### EXERCISE GOAL
Give the lines of the listing below as a numbered list, leaving out blank lines.

### DATA TO USE

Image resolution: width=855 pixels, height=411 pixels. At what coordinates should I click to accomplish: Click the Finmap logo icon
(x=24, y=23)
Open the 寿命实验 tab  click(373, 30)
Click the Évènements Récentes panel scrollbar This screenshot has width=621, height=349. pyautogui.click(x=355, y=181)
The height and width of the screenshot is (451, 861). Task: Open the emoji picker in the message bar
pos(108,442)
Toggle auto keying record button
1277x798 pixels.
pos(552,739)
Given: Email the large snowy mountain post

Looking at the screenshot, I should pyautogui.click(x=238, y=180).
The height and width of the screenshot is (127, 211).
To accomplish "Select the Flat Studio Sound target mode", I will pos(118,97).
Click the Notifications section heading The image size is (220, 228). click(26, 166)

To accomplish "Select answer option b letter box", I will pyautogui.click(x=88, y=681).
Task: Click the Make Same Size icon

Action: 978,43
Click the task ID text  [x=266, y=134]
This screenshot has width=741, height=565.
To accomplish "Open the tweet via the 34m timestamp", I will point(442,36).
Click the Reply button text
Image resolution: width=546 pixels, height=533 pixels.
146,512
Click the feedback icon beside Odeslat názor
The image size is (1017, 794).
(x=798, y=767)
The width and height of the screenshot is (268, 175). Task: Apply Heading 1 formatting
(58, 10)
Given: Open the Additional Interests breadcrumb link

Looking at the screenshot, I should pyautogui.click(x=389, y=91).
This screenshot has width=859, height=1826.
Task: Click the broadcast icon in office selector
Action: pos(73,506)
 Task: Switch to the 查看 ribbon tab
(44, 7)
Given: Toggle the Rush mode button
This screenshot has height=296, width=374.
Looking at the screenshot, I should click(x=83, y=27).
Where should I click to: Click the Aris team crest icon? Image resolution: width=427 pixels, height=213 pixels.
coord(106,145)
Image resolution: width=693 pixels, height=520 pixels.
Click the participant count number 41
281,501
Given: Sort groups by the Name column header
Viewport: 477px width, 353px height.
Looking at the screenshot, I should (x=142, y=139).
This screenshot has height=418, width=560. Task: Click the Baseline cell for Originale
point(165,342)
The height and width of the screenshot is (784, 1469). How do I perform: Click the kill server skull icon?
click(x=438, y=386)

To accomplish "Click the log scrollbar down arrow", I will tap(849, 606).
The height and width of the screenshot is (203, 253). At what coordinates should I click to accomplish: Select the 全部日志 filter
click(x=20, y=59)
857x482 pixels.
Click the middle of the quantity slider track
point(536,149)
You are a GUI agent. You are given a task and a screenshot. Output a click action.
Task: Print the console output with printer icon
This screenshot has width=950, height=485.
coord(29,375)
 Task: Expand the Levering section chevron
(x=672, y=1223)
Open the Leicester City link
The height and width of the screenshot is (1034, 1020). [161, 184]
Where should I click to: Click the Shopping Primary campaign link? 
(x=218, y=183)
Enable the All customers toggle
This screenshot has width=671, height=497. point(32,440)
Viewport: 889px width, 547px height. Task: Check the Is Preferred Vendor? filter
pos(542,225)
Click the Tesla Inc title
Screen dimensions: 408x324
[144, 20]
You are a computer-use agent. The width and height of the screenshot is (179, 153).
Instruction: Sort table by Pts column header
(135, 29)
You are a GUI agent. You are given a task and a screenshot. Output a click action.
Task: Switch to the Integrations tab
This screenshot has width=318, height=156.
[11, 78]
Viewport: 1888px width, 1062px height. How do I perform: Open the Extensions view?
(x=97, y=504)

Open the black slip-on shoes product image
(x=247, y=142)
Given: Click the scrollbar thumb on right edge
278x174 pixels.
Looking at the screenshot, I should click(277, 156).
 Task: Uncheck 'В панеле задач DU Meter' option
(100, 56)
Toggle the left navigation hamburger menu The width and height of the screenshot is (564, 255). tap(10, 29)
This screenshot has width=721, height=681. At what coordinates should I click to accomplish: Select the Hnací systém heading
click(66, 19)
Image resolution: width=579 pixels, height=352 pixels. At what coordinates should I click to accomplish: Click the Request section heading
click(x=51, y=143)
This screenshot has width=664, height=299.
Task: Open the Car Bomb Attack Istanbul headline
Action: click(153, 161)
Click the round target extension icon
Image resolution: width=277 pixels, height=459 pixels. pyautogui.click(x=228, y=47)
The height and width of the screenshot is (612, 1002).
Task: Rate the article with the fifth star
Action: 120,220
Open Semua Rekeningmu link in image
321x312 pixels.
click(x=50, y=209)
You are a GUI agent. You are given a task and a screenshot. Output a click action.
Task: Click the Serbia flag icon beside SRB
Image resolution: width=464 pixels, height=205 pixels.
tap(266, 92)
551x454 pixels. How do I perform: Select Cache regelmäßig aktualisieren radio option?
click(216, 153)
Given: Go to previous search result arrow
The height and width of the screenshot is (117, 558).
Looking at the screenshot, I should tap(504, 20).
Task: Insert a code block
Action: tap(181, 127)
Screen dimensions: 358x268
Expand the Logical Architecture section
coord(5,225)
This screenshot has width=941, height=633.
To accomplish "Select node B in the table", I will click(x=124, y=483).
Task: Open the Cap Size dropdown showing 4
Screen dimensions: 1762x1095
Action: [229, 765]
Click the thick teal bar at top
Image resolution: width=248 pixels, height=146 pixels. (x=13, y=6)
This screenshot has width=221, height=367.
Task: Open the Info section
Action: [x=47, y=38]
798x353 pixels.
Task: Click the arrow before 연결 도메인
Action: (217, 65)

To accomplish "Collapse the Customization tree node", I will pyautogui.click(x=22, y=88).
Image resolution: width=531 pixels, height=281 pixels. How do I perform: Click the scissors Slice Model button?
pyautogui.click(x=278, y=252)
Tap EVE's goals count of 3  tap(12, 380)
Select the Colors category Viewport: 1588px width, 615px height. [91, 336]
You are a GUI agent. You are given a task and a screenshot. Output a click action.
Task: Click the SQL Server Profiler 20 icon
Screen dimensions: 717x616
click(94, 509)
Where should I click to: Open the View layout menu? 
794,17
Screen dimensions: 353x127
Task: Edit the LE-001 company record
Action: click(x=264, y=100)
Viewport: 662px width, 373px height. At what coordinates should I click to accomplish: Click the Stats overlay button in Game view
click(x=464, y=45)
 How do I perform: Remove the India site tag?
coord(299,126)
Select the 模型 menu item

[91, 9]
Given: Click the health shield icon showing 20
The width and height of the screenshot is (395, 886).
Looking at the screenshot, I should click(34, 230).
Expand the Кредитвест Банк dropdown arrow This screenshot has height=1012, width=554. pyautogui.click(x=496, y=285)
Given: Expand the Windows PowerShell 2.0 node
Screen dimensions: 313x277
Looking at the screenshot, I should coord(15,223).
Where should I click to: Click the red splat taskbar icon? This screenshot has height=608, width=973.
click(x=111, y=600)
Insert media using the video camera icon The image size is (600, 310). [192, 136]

### FULL ANSWER
1. Image resolution: width=855 pixels, height=411 pixels. At what coordinates should I click to accomplish: Click the Finmap logo icon
2. (x=24, y=23)
3. Open the 寿命实验 tab  click(373, 30)
4. Click the Évènements Récentes panel scrollbar This screenshot has width=621, height=349. pyautogui.click(x=355, y=181)
5. The height and width of the screenshot is (451, 861). Task: Open the emoji picker in the message bar
6. pos(108,442)
7. Toggle auto keying record button
8. 1277x798 pixels.
9. pos(552,739)
10. Given: Email the large snowy mountain post
11. Looking at the screenshot, I should pyautogui.click(x=238, y=180).
12. The height and width of the screenshot is (127, 211).
13. To accomplish "Select the Flat Studio Sound target mode", I will pos(118,97).
14. Click the Notifications section heading The image size is (220, 228). click(26, 166)
15. To accomplish "Select answer option b letter box", I will pyautogui.click(x=88, y=681).
16. Task: Click the Make Same Size icon
17. Action: 978,43
18. Click the task ID text  [x=266, y=134]
19. This screenshot has width=741, height=565.
20. To accomplish "Open the tweet via the 34m timestamp", I will point(442,36).
21. Click the Reply button text
22. Image resolution: width=546 pixels, height=533 pixels.
23. 146,512
24. Click the feedback icon beside Odeslat názor
25. The image size is (1017, 794).
26. (x=798, y=767)
27. The width and height of the screenshot is (268, 175). Task: Apply Heading 1 formatting
28. (58, 10)
29. Given: Open the Additional Interests breadcrumb link
30. Looking at the screenshot, I should pyautogui.click(x=389, y=91).
31. This screenshot has width=859, height=1826.
32. Task: Click the broadcast icon in office selector
33. Action: pos(73,506)
34.  Task: Switch to the 查看 ribbon tab
35. (44, 7)
36. Given: Toggle the Rush mode button
37. This screenshot has height=296, width=374.
38. Looking at the screenshot, I should click(x=83, y=27).
39. Where should I click to: Click the Aris team crest icon? Image resolution: width=427 pixels, height=213 pixels.
40. coord(106,145)
41. Image resolution: width=693 pixels, height=520 pixels.
42. Click the participant count number 41
43. 281,501
44. Given: Sort groups by the Name column header
45. Viewport: 477px width, 353px height.
46. Looking at the screenshot, I should (x=142, y=139).
47. This screenshot has height=418, width=560. Task: Click the Baseline cell for Originale
48. point(165,342)
49. The height and width of the screenshot is (784, 1469). How do I perform: Click the kill server skull icon?
50. click(x=438, y=386)
51. To accomplish "Click the log scrollbar down arrow", I will tap(849, 606).
52. The height and width of the screenshot is (203, 253). At what coordinates should I click to accomplish: Select the 全部日志 filter
53. click(x=20, y=59)
54. 857x482 pixels.
55. Click the middle of the quantity slider track
56. point(536,149)
57. You are a GUI agent. You are given a task and a screenshot. Output a click action.
58. Task: Print the console output with printer icon
59. This screenshot has width=950, height=485.
60. coord(29,375)
61.  Task: Expand the Levering section chevron
62. (x=672, y=1223)
63. Open the Leicester City link
64. The height and width of the screenshot is (1034, 1020). [161, 184]
65. Where should I click to: Click the Shopping Primary campaign link? 
66. (x=218, y=183)
67. Enable the All customers toggle
68. This screenshot has width=671, height=497. point(32,440)
69. Viewport: 889px width, 547px height. Task: Check the Is Preferred Vendor? filter
70. pos(542,225)
71. Click the Tesla Inc title
72. Screen dimensions: 408x324
73. [144, 20]
74. You are a computer-use agent. The width and height of the screenshot is (179, 153).
75. Instruction: Sort table by Pts column header
76. (135, 29)
77. You are a GUI agent. You are given a task and a screenshot. Output a click action.
78. Task: Switch to the Integrations tab
79. This screenshot has width=318, height=156.
80. [11, 78]
81. Viewport: 1888px width, 1062px height. How do I perform: Open the Extensions view?
82. (x=97, y=504)
83. Open the black slip-on shoes product image
84. (x=247, y=142)
85. Given: Click the scrollbar thumb on right edge
86. 278x174 pixels.
87. Looking at the screenshot, I should click(277, 156).
88.  Task: Uncheck 'В панеле задач DU Meter' option
89. (100, 56)
90. Toggle the left navigation hamburger menu The width and height of the screenshot is (564, 255). tap(10, 29)
91. This screenshot has width=721, height=681. At what coordinates should I click to accomplish: Select the Hnací systém heading
92. click(66, 19)
93. Image resolution: width=579 pixels, height=352 pixels. At what coordinates should I click to accomplish: Click the Request section heading
94. click(x=51, y=143)
95. This screenshot has width=664, height=299.
96. Task: Open the Car Bomb Attack Istanbul headline
97. Action: click(153, 161)
98. Click the round target extension icon
99. Image resolution: width=277 pixels, height=459 pixels. pyautogui.click(x=228, y=47)
100. The height and width of the screenshot is (612, 1002).
101. Task: Rate the article with the fifth star
102. Action: 120,220
103. Open Semua Rekeningmu link in image
104. 321x312 pixels.
105. click(x=50, y=209)
106. You are a GUI agent. You are given a task and a screenshot. Output a click action.
107. Task: Click the Serbia flag icon beside SRB
108. Image resolution: width=464 pixels, height=205 pixels.
109. tap(266, 92)
110. 551x454 pixels. How do I perform: Select Cache regelmäßig aktualisieren radio option?
111. click(216, 153)
112. Given: Go to previous search result arrow
113. The height and width of the screenshot is (117, 558).
114. Looking at the screenshot, I should tap(504, 20).
115. Task: Insert a code block
116. Action: tap(181, 127)
117. Screen dimensions: 358x268
118. Expand the Logical Architecture section
119. coord(5,225)
120. This screenshot has width=941, height=633.
121. To accomplish "Select node B in the table", I will click(x=124, y=483).
122. Task: Open the Cap Size dropdown showing 4
123. Screen dimensions: 1762x1095
124. Action: [229, 765]
125. Click the thick teal bar at top
126. Image resolution: width=248 pixels, height=146 pixels. (x=13, y=6)
127. This screenshot has width=221, height=367.
128. Task: Open the Info section
129. Action: [x=47, y=38]
130. 798x353 pixels.
131. Task: Click the arrow before 연결 도메인
132. Action: (217, 65)
133. To accomplish "Collapse the Customization tree node", I will pyautogui.click(x=22, y=88).
134. Image resolution: width=531 pixels, height=281 pixels. How do I perform: Click the scissors Slice Model button?
135. pyautogui.click(x=278, y=252)
136. Tap EVE's goals count of 3  tap(12, 380)
137. Select the Colors category Viewport: 1588px width, 615px height. [91, 336]
138. You are a GUI agent. You are given a task and a screenshot. Output a click action.
139. Task: Click the SQL Server Profiler 20 icon
140. Screen dimensions: 717x616
141. click(94, 509)
142. Where should I click to: Open the View layout menu? 
143. 794,17
144. Screen dimensions: 353x127
145. Task: Edit the LE-001 company record
146. Action: click(x=264, y=100)
147. Viewport: 662px width, 373px height. At what coordinates should I click to accomplish: Click the Stats overlay button in Game view
148. click(x=464, y=45)
149.  How do I perform: Remove the India site tag?
150. coord(299,126)
151. Select the 模型 menu item
152. [91, 9]
153. Given: Click the health shield icon showing 20
154. The width and height of the screenshot is (395, 886).
155. Looking at the screenshot, I should click(34, 230).
156. Expand the Кредитвест Банк dropdown arrow This screenshot has height=1012, width=554. pyautogui.click(x=496, y=285)
157. Given: Expand the Windows PowerShell 2.0 node
158. Screen dimensions: 313x277
159. Looking at the screenshot, I should coord(15,223).
160. Where should I click to: Click the red splat taskbar icon? This screenshot has height=608, width=973.
161. click(x=111, y=600)
162. Insert media using the video camera icon The image size is (600, 310). [192, 136]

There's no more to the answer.